WHAT THE TASK ASKS = Retype the records word for word, from the start up to and including the line that contains "coordinates (123, 131).".

PROVIDED MATERIAL =
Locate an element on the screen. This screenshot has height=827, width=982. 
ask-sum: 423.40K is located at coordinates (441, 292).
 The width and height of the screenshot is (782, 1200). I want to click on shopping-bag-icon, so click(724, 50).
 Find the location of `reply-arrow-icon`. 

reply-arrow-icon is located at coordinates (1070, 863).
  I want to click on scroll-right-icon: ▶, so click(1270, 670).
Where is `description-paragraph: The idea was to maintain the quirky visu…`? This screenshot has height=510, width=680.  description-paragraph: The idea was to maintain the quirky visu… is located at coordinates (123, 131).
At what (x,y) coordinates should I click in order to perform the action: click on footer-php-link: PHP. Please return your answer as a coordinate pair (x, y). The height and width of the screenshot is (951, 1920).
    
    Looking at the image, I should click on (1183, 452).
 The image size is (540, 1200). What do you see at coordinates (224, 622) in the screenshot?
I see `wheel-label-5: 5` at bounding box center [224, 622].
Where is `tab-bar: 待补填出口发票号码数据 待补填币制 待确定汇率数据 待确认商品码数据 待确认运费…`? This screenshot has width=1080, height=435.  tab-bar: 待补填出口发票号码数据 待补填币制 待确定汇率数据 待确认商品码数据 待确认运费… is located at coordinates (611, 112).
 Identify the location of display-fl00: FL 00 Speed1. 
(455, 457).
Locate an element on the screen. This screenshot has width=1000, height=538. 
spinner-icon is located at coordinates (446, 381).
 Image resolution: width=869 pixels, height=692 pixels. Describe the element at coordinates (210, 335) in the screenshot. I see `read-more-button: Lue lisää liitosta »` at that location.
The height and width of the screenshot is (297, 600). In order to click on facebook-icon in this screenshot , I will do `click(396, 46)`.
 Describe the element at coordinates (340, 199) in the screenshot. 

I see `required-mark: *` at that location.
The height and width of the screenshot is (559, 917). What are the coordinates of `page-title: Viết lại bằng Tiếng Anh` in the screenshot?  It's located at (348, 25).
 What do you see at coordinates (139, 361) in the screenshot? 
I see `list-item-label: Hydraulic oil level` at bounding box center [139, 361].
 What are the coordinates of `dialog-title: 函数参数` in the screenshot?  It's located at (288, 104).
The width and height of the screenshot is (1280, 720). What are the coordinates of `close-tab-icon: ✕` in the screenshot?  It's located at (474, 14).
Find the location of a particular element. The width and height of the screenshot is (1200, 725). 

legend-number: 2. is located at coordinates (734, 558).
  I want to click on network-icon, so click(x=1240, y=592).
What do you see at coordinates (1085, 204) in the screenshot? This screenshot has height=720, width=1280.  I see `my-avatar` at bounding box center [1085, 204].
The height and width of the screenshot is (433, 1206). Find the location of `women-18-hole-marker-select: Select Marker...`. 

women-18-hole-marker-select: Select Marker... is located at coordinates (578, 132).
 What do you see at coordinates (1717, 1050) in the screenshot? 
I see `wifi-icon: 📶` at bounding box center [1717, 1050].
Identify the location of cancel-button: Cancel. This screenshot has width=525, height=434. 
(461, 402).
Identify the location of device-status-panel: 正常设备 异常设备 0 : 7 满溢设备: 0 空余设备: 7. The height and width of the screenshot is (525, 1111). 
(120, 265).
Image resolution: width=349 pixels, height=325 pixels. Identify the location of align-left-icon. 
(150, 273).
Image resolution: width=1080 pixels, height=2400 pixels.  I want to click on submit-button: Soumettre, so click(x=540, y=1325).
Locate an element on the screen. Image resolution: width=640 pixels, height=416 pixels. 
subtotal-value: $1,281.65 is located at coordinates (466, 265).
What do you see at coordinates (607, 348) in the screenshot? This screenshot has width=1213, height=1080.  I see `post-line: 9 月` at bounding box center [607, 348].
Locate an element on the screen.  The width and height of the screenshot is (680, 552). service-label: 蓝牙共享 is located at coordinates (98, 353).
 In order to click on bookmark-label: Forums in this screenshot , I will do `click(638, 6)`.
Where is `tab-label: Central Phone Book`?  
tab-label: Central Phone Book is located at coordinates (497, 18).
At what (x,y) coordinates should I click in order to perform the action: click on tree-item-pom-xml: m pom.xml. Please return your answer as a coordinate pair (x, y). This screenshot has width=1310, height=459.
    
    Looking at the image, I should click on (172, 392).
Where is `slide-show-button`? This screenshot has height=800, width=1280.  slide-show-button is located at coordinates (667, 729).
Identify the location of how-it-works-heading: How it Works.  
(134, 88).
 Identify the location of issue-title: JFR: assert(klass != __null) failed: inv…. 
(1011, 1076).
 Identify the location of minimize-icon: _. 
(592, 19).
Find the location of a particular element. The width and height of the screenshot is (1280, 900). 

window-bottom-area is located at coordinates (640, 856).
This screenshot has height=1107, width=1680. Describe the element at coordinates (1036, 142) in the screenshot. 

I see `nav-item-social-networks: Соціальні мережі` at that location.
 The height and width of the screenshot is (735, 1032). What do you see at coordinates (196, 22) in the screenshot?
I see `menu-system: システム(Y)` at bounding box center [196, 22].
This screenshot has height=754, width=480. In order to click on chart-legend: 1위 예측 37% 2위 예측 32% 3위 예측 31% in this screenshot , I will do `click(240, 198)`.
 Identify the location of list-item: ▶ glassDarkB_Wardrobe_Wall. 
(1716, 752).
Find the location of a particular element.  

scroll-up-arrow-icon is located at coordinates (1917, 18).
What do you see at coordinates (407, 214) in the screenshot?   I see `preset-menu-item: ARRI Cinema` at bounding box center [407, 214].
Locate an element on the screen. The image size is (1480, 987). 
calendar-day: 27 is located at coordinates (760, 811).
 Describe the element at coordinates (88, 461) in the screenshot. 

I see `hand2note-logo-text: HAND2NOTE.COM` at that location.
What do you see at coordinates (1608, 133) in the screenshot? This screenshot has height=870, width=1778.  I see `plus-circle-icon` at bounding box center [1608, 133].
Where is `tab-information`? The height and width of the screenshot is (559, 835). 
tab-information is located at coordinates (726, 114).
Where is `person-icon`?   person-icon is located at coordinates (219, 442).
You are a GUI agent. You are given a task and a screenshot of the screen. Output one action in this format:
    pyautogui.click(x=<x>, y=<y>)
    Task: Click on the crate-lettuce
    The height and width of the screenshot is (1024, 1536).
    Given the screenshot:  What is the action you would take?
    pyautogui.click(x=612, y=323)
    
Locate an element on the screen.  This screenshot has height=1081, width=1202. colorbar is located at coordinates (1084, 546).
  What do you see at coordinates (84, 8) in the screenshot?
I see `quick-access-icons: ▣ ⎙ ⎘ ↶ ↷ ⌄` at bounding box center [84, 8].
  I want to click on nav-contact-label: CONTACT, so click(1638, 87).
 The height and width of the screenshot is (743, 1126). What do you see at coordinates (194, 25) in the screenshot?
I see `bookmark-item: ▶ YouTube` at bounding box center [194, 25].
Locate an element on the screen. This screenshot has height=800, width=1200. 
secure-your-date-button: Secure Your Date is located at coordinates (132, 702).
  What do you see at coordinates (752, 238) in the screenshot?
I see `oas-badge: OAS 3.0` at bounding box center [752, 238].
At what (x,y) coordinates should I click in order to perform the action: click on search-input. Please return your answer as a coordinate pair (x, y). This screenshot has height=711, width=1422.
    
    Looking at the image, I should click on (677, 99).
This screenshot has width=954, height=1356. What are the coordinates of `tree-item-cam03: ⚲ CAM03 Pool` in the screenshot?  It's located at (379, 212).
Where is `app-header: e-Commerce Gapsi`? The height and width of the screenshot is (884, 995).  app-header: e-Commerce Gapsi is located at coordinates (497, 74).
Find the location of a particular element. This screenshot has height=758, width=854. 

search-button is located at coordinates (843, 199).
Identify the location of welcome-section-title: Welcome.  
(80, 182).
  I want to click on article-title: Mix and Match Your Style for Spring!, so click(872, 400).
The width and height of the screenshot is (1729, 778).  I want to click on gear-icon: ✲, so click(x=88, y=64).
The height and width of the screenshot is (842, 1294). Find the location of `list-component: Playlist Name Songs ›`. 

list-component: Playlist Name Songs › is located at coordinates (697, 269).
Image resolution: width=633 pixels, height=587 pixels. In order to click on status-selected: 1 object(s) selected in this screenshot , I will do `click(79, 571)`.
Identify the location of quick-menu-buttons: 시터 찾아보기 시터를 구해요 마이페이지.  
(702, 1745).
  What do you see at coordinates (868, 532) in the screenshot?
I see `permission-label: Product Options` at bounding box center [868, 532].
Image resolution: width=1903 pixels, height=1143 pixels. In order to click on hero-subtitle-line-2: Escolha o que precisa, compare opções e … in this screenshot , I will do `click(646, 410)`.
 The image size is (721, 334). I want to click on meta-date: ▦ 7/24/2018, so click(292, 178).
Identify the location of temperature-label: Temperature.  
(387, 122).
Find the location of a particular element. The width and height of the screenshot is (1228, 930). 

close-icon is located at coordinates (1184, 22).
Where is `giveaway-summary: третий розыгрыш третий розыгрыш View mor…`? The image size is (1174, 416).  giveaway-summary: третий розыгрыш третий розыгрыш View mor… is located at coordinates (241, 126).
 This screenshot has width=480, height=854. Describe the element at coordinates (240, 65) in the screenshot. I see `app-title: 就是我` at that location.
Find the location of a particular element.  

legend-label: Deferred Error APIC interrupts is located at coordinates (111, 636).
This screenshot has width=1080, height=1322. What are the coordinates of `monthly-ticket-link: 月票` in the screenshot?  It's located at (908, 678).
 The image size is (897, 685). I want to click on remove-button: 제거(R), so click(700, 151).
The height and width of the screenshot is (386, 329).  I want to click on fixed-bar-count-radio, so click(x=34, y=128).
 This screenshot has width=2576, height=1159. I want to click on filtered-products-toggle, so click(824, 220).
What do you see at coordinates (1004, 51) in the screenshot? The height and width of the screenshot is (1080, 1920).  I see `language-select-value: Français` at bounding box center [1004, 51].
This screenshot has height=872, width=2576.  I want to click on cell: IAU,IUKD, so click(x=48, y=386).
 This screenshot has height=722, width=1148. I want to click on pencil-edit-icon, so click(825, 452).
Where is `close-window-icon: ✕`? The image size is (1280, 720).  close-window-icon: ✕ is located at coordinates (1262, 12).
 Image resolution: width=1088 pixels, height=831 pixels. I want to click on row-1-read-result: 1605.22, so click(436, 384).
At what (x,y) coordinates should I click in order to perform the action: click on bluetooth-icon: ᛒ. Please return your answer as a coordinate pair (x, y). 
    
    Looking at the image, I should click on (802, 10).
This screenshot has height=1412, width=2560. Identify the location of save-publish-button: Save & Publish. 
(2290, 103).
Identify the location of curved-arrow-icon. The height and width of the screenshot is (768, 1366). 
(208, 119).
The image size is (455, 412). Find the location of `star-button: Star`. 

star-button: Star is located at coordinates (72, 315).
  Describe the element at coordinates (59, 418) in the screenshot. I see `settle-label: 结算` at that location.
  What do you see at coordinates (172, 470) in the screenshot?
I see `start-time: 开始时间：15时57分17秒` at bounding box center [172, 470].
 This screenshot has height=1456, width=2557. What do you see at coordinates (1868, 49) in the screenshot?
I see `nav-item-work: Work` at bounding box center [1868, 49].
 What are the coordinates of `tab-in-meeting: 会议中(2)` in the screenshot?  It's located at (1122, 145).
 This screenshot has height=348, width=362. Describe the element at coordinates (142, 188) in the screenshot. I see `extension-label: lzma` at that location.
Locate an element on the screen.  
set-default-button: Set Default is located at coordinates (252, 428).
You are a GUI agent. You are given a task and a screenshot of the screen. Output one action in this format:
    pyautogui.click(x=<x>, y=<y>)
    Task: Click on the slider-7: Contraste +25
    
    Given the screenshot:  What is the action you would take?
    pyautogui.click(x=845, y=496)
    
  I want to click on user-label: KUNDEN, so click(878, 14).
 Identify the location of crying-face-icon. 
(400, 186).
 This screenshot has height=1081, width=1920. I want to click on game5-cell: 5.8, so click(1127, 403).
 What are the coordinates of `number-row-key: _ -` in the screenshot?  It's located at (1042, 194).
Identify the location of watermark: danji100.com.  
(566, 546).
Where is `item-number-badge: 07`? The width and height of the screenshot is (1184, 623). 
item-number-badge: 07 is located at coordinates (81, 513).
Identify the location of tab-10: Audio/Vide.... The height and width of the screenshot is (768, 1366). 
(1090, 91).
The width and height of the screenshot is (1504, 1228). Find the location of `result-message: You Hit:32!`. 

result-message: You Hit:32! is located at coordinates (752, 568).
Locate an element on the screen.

ANSWER TO THIS PROBLEM =
Locate an element on the screen. This screenshot has height=827, width=982. 
ask-sum: 423.40K is located at coordinates (441, 292).
 The width and height of the screenshot is (782, 1200). I want to click on shopping-bag-icon, so click(724, 50).
 Find the location of `reply-arrow-icon`. 

reply-arrow-icon is located at coordinates (1070, 863).
  I want to click on scroll-right-icon: ▶, so click(1270, 670).
Where is `description-paragraph: The idea was to maintain the quirky visu…`? This screenshot has height=510, width=680.  description-paragraph: The idea was to maintain the quirky visu… is located at coordinates (123, 131).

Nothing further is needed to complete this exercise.